Ana Cecília avisa que a internação se faz necessária também quando o paciente não tem familiares que possam acompanhá-lo no tratamento médico. Essas condições valem para maiores de idade internados contra a vontade – é necessário, porém, avisar o Ministério Público sobre o risco que o paciente está submetido.
Viver o drama
A cabeleireira carioca S.M.D., de 35 anos, vivenciou esse drama ao internar o irmão de 19 anos à revelia. “Meus pais e eu tivemos de tomar essa atitude drástica porque a situação se tornou insustentável. Ele já tinha chegado ao ponto de roubar nossas coisas e vendê-las para sustentar o vício. Não demoraria muito para começar a nos agredir”, lamenta. “Ele está em uma clínica há cinco meses e hoje é grato pelo que fizemos, pois acredita que poderia ter morrido se vivesse mais alguns meses daquela forma”, conta.
Como selecionar a clínica
A escolha de uma boa clínica é fundamental. Dorit Wallach Vera pondera que a dependência química é uma doença multifatorial que deve ser tratada por uma equipe interdisciplinar, composta por psiquiatras e psicólogos especializados no assunto. “Além da pesquisa na internet, recomendo também uma visita ao local antes de a família tomar uma decisão”, afirma.
O tratamento em clínica varia conforme as necessidades e o perfil do paciente. “Cada clínica tem suas peculiaridades, porém, o básico é o acompanhamento psiquiátrico para fornecimento da medicação necessária para síndrome de abstinência no processo de desintoxicação e a psicoterapia”, conta Dorit. A fase 1, de desintoxicação, é de 30 dias. Se for preciso tratar outra complicação, a pessoa fica internada por mais um mês. Há casos, porém, em que o tratamento dura um ano. Após a alta, é fundamental que se evite pessoas, situações, lugares e emoções de risco. No tratamento intensivo do hospital-dia da Clínica Prisma, são trabalhadas estas questões e estratégias para lidar com elas.
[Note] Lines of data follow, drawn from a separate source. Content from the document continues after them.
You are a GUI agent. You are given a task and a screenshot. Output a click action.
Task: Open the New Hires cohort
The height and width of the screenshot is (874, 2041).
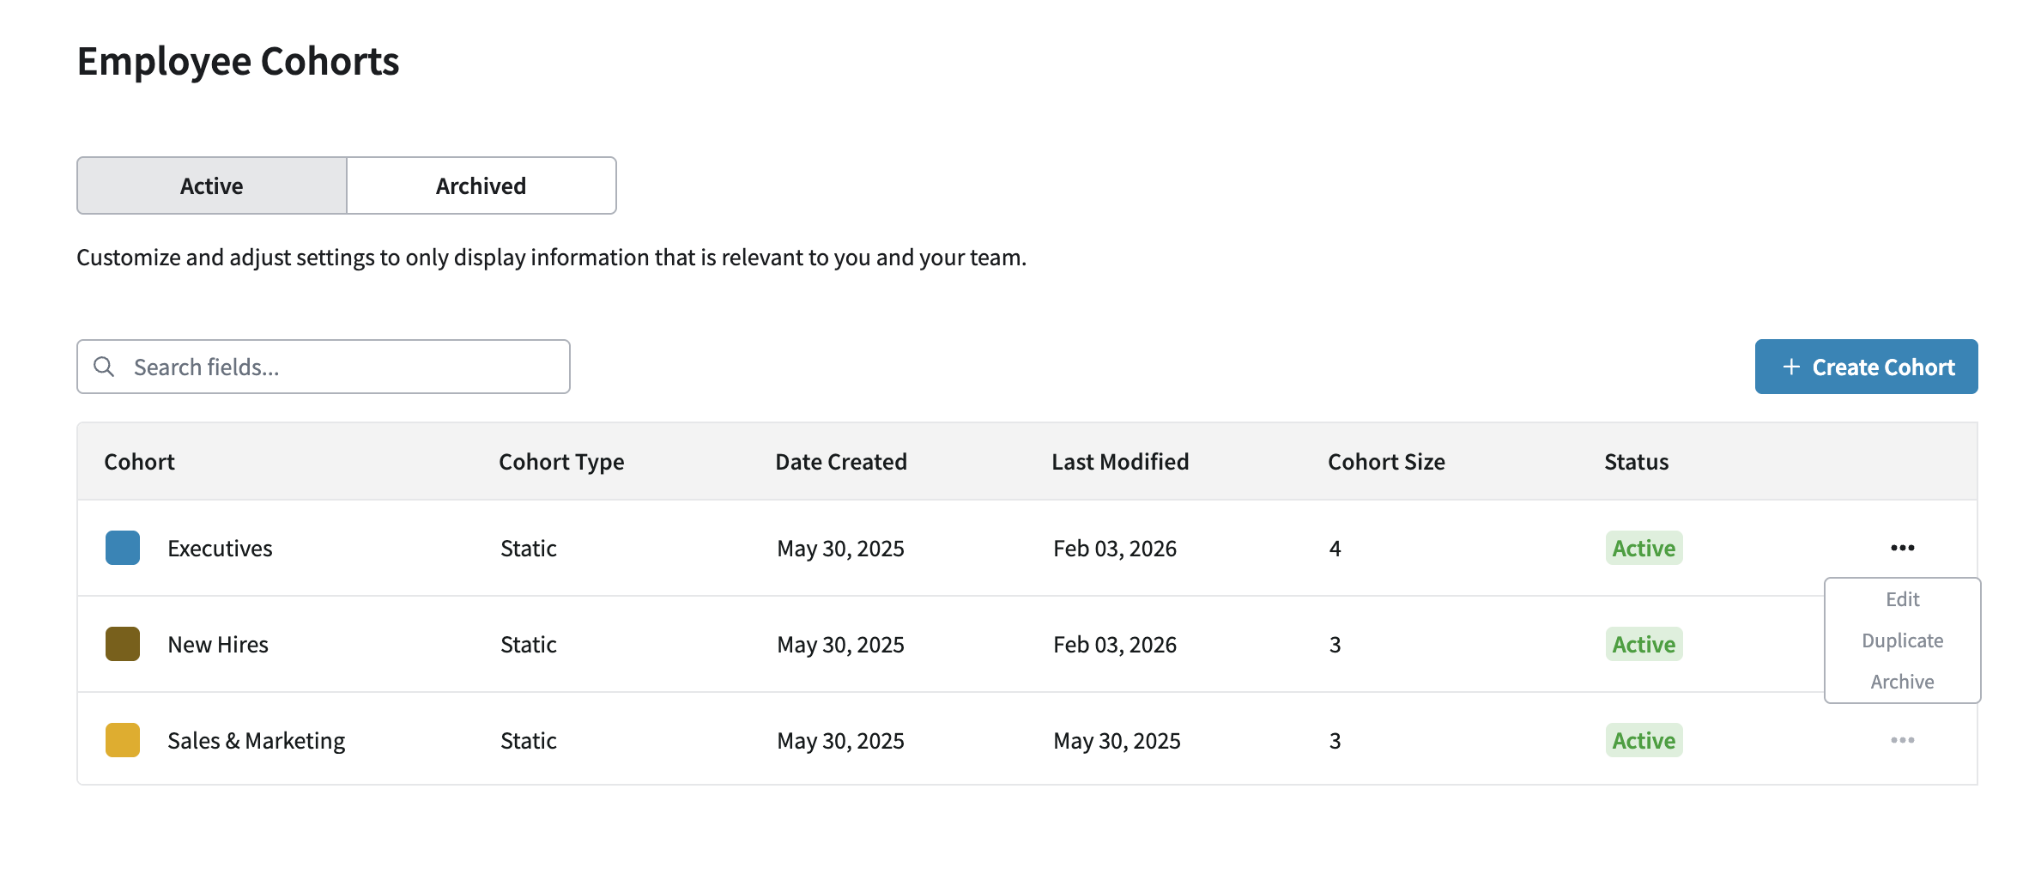(218, 645)
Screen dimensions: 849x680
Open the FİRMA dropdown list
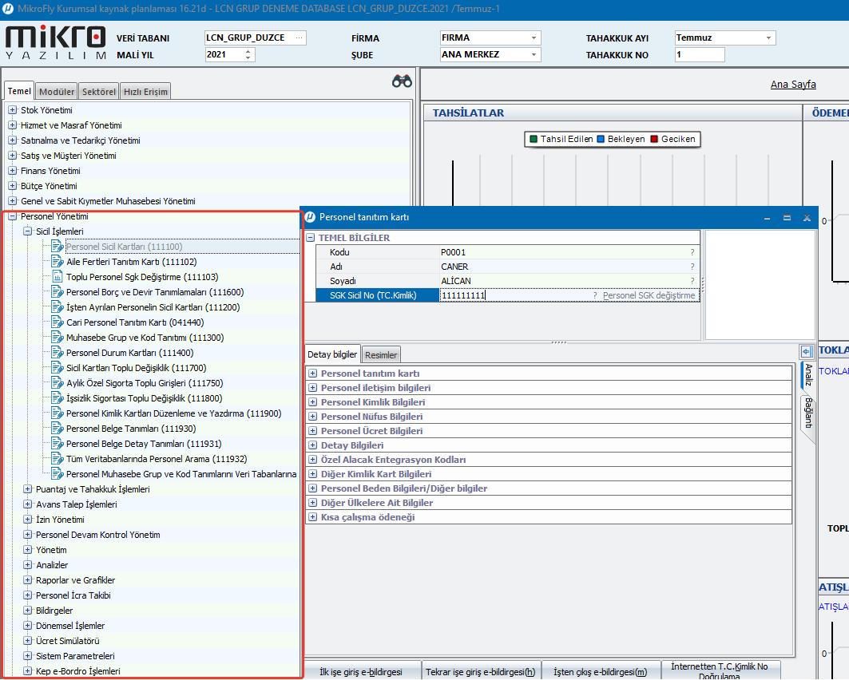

Vale lembrar que, até o momento, a ciência não encontrou um tratamento definitivo para a dependência química. Segundo a psiquiatra Ana Cecilia Petta Roselli Marques, 50% dos pacientes conseguem bons resultados, com remissão do quadro, ou seja, estabilização. “Trata-se de uma doença crônica, como diabetes e hipertensão arterial”, afirma. Assim como uma pessoa que foi obesa ou que teve úlcera tem seus pontos fracos, o dependente químico tem o seu e deve estar atento. Os transtornos desse tipo caracterizam-se por altas taxas de recaídas após o sucesso inicial do tratamento. “Isso não quer dizer fracasso, mas demonstra a importância de um cuidado contínuo”, alerta Dorit.